The brewery will can three of its most popular beers to start: their bestseller Scepter IPA, the My Ruca American Pale Ale and “That’s What She Said” Cream Ale. They’ll can a fourth beer this summer, (hint: it may involve locally-grown fruit) and will consider seasonal cannings of favorites like Coconut Last Rites Mexican Chocolate Porter. The first three beers will be available in six packs of 12-ounce cans starting in early April throughout western Montana.

The brewery has roughly 24 employees (18 full-time equivalent) right now.
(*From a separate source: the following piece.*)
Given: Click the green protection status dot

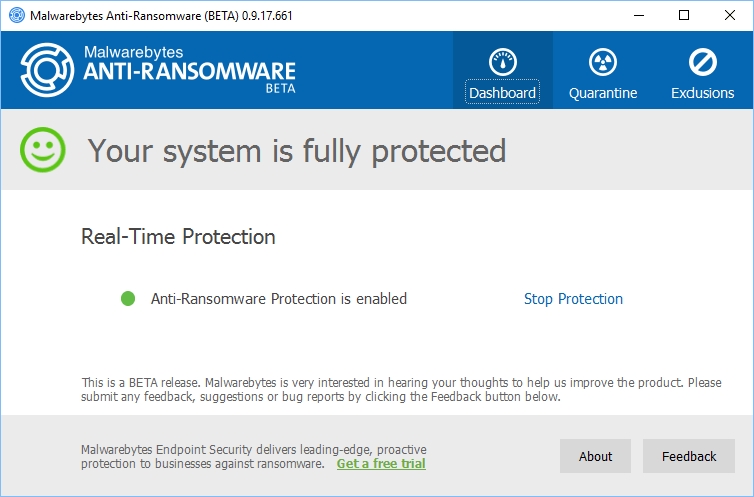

The canning line, much of which was purchased in Germany, will allow them to produce about 6,000 cases a month and hire several more people. It’s not just good news for Draught Works: When Missoula beer is sold out-of-town, that means money is flowing into the local economy.


A study this year by the Bureau of Business and Economic Research at the University of Montana found that the state’s economy is larger, more prosperous and more populous because of the craft brewing industry.

From 2010 to 2015, Montana craft beer production increased by 87 percent, while sales have increased by 111 percent and employment by 204 percent. Expenditures increased by 140 percent and payrolls by 154 percent.

The operations of craft brewers have created 1,044 additional, permanent year-round jobs and more than $33 million in personal income. The state’s population has increased by roughly 280 people because of breweries.

The study from BBER was commissioned and paid for by the Montana Brewers Association. The BBER got survey responses from 61 of the 71 breweries in the state, so the economic impact of all breweries is actually probably greater than what is reported.

The production of beer has increased from 87,442 barrels in 2010 to 163,217 barrels in 2015, and sales have increased from $21.8 million to $45.9 million.

A key economic statistic is how much of the market share of overall beer purchases is being captured by locally owned and operated breweries. The study found that the proportion of vendor purchases coming from within Montana increased from 38 percent in 2010 to 53 percent in 2015. That’s $19.8 million that went to Montana-owned breweries rather than out-of-state beer.

In 2014 and 2015, roughly 36 percent of Montana craft beer purchases came from agricultural producers within the state of Montana, totaling $1.4 million and $1.6 million, respectively. Those purchases include hops, barley, malt, fruits, yeast, honey and other products.

Before Grant and Marshall founded Draught Works (pronounced Draft Works), that portion of the historic Westside neighborhood was a declining industrial zone neglected by the concentration of food and beverage offerings of downtown. They were the first retail business in the area, and several other business popped up not long after they were established.

They purchase furniture and screen-printed clothing from nearby businesses, and helped get an easement for the bike trail directly east of the property. Their sunny deck has become a community gathering spot in the summer months, and they feature local musicians, artists and events to raise money for nonprofits in their taproom year-round. It's easy to see why they've succeeded, and Marshall and Grant are happy they have a permanent home in Missoula.

“We always knew we were going to can our beer at some point,” Marshall said. “Things have gone really well and our customers have been great. We're not going anywhere.”